# Reading space-separated files

In one of the radiation lecture, you are asked to read files in `.txt` format in which the header contains metadata, followed by the data in columns, separated by spaces. The file looks like [this](https://github.com/fmaussion/intro_to_programming/blob/master/book/cookbook/SCIA_GSFC_NO2.txt).

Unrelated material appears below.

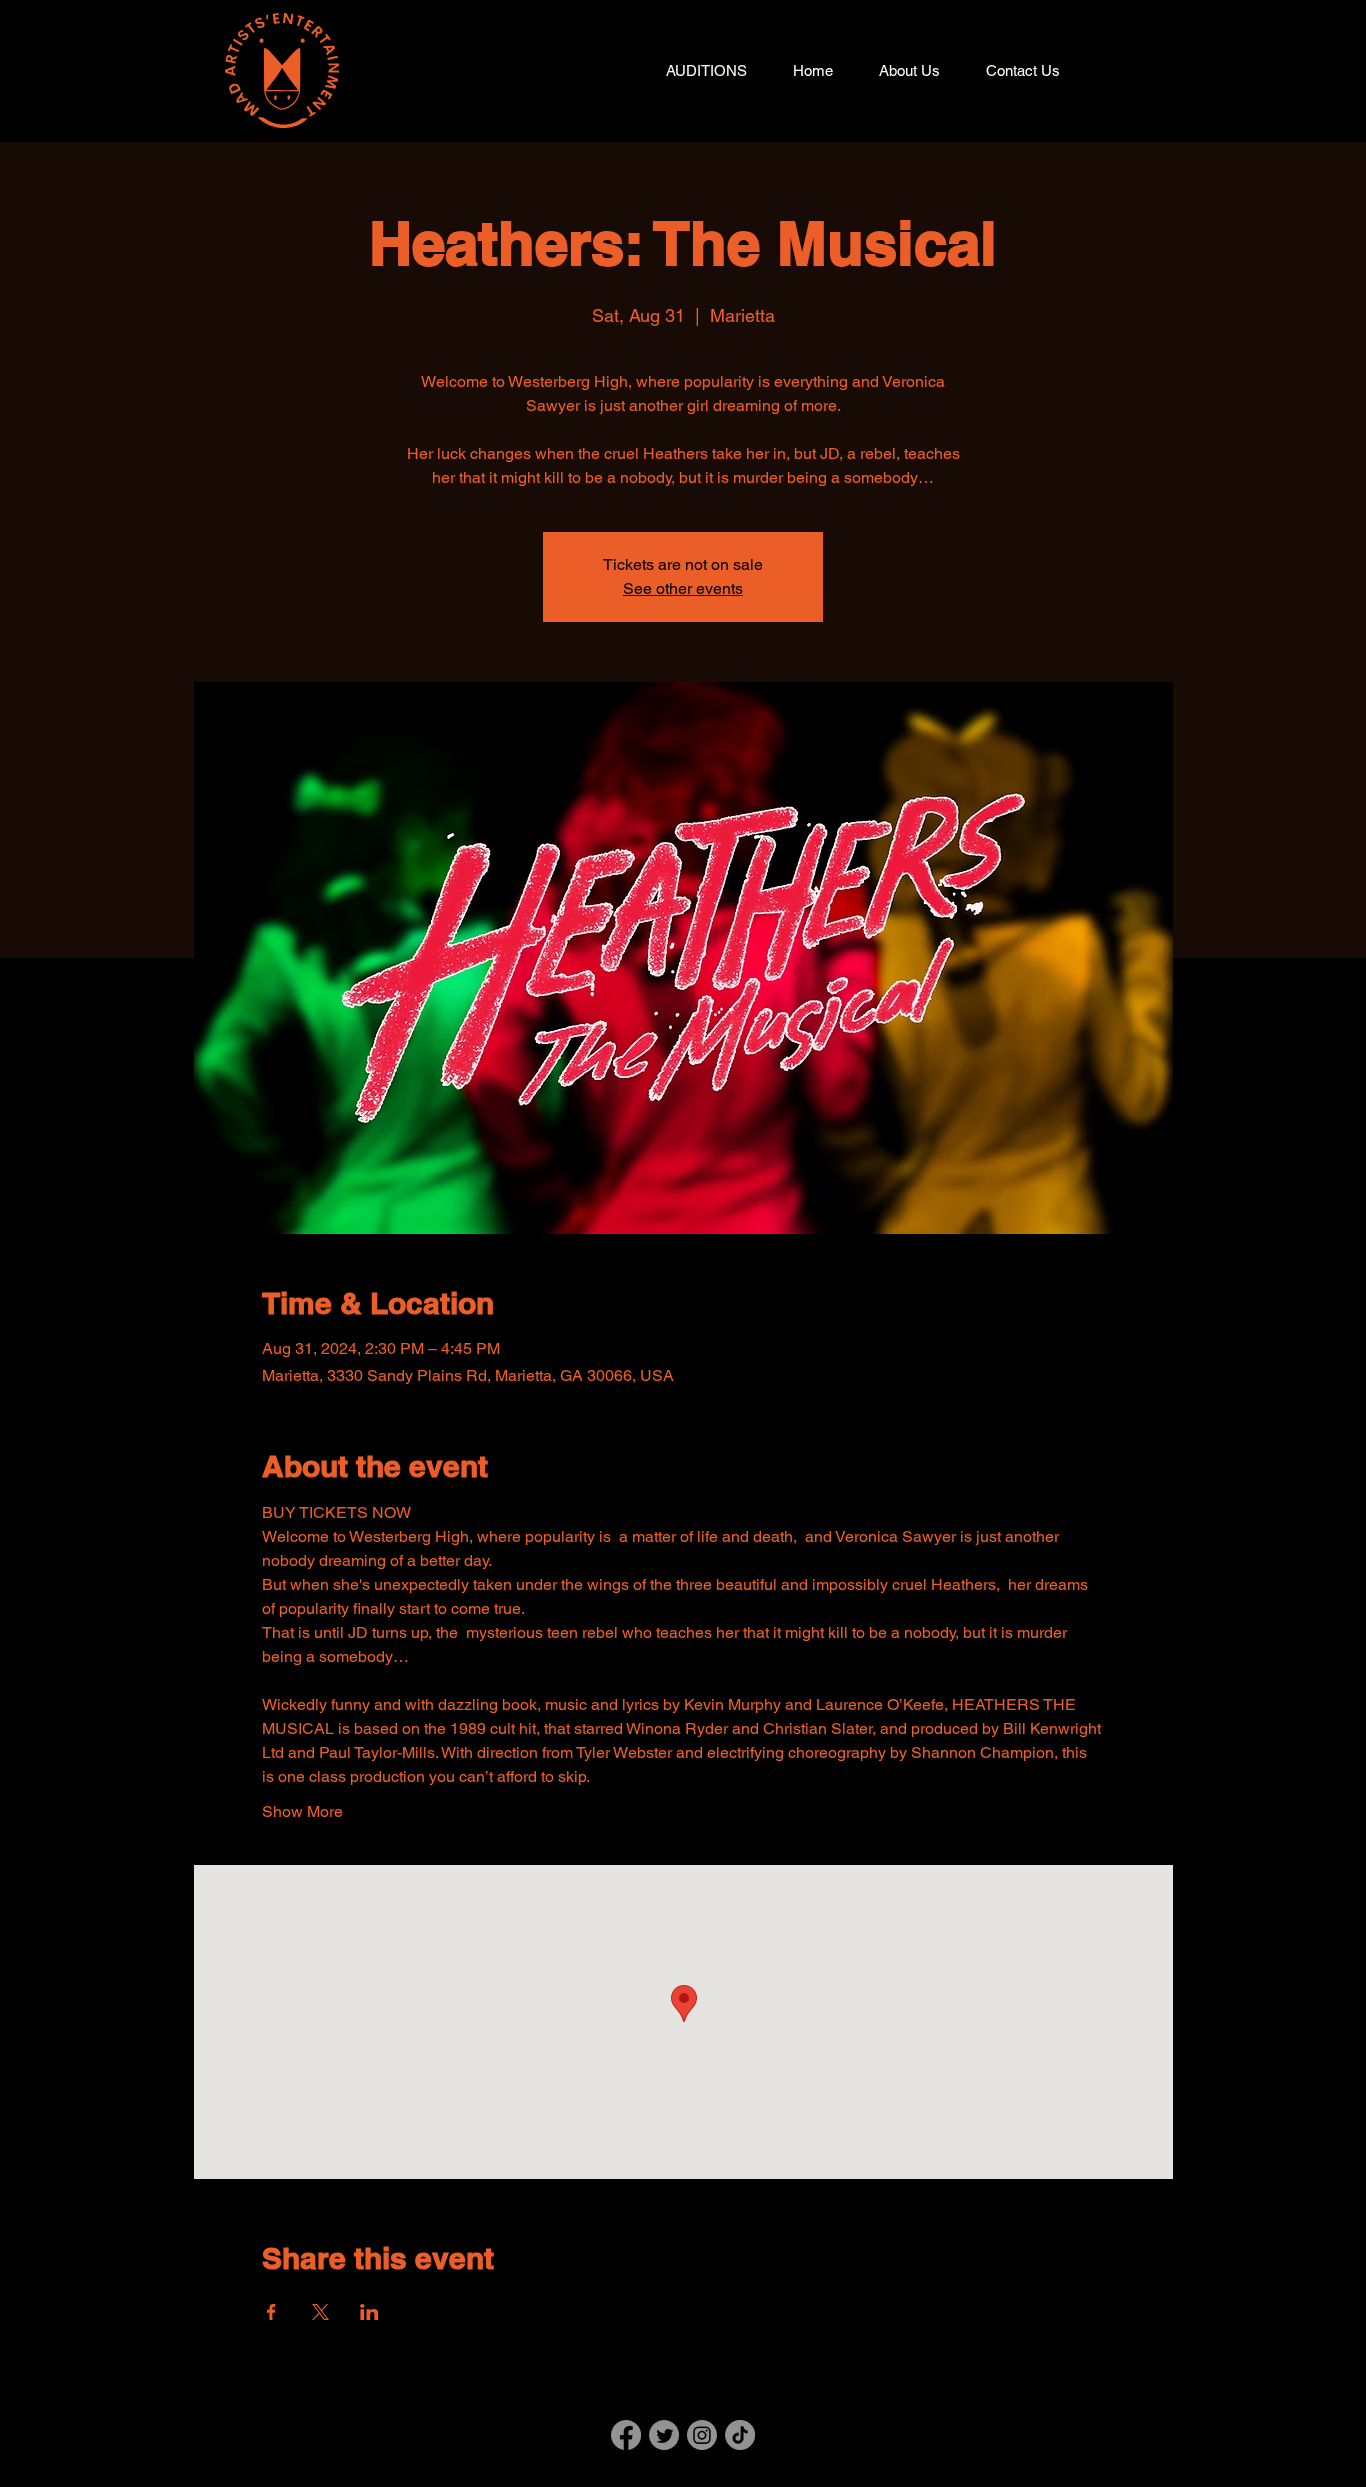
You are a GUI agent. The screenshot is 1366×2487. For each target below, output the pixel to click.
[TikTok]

Let's read it with pandas.

## Read the metadata

This has to be done in pure python, line by line: 

In [None]:
df_meta = {}
with open('SCIA_GSFC_NO2.txt') as file:
    for i, line in enumerate(file):
        line = line.rstrip()
        print(line)
        if line.startswith('Column'):
            k, v = line.split(':')
            df_meta[k.strip()] = v.strip()
        # Stop after 30 lines
        if i > 30:
            break

In [None]:
df_meta

I think that at this point it would be best to rename the columns to better variable names. Also, the exact line at which the data starts could also be inferred programmatically. This exercise is left to the reader.

## Read the data

In [None]:
import pandas as pd

In [None]:
df = pd.read_csv('SCIA_GSFC_NO2.txt',
                 header=None,  # There is no proper header in the file
                 sep=' ',  # The separator is spaces
                 skiprows=25,  # The first rows are not organized (25 could be fetched automatically)
                 index_col=0,  # The first column is the time index
                 parse_dates=True,  # Parse the time automatically
                )

In [None]:
# Give "nicer" names to columns
df.index.name = 'Time (UTC)'
df.columns = list(df_meta.keys())[1:]

In [None]:
df

In [None]:
df['Column 2'].plot();